Here is one possible implication for theoretical work in linguistics: we often believe that one tests a theory best by seeing how it generalizes beyond the simple cases that motivate it. But in testing a theory in a complex case (where we know less) we necessarily must make assumptions based less on theory and more on the empirical details of the case at hand. This is not a bad thing to do. But it carries its own risks, as this case illustrates. The problem with complex cases is that they likely provoke interaction effects. To domesticate these effects we make useful ad hoc assumptions. But doing this makes the fundamental principles more opaque in the particular circumstance. Not always, but often.

Friday, January 6, 2017

Where Norbert gets pounded for his biological ignorance

I recently co-wrote a comment (see here) on a piece by Berlinski and Uriagereka on Vergnaud's theory of case (see here and here), of which I am a fan, much to one of my colleagues continual dismay. The replies were interesting, especially the one by Berlinski. He excoriated the Jacobian position I tried to defend. His rebuttal should warm the hearts of many who took me to task for my thinking that it was legit to study FL/UG without doing much cross G inquiry.  He argues (and he knows more about this than I do) that the Jacob idea that the same fundamental bio mechanisms extend from bacteria to butterflies is little more than myth. The rest of his comment is worth reading too for it rightly points out that the bio-ling perspective is, to date, more perspective and less biology.

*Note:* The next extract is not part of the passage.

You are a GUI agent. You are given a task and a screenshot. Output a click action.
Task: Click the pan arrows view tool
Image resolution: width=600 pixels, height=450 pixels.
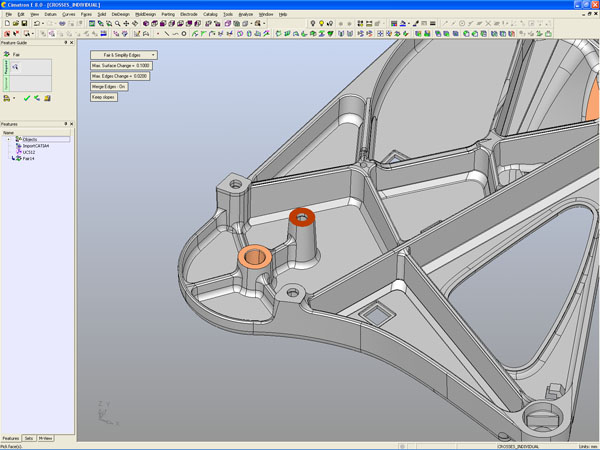[127, 23]
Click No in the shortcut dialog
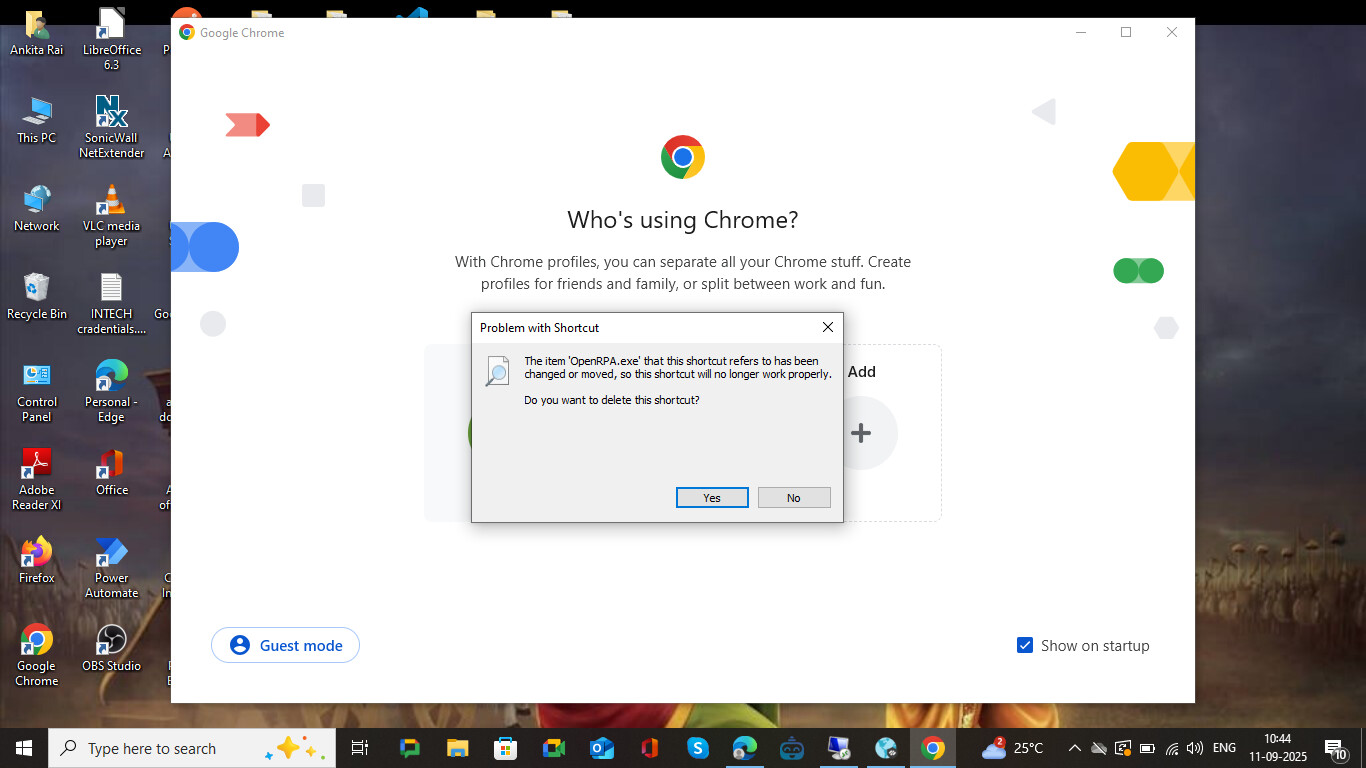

Reaction? Well, I really like the reply's vigorous pushback. However, I don't agree. In fact, I think that what he admires about Vergnaud's effort is precisely what makes the study of UG in a single language so productive.  Here's what I mean.

Vergnaud's theory aimed to rationalize facts about the distribution of nominals in a very case weak language (viz. English). It did this elegantly and without much surface morphology to back it up. Interestingly, as readers of FoL have noted, the cross G morpho evidence is actually quite messy and would not obviously support Vergnaud's thesis (though I am still skeptical that it fails here). So, the argument style that Vergnaud used and that Berlinski really admires supports the idea that intensive study of the properties of a single G is a legit way to study the general properties of FL/UG. In fact, it suggests that precisely because this method of study brackets overt surface features it cannot be driven by the distributions of these features which is what much cross G inquiry studies.  Given this logic, intensive study of a single G, especially if it sets aside surface reflexes, should generalize. And GG has, IMO, demonstrated that this logic is largely correct.  So, many of the basic features of UG, though discovered studying a small number of languages have generalized quite well cross linguistically. There have, of course, been modifications and changes. But, overall, I think that the basic story has remained the same. And I suspect that not a few biologists would make the same point about their inquiries. If results from model systems did not largely generalize then they would be of little use. Again, maybe they aren't, but this is not my impression.

Ok, take a look at Berlinski's comments. And if you like this, take a look at his, IMO, most readable book Black Mischief.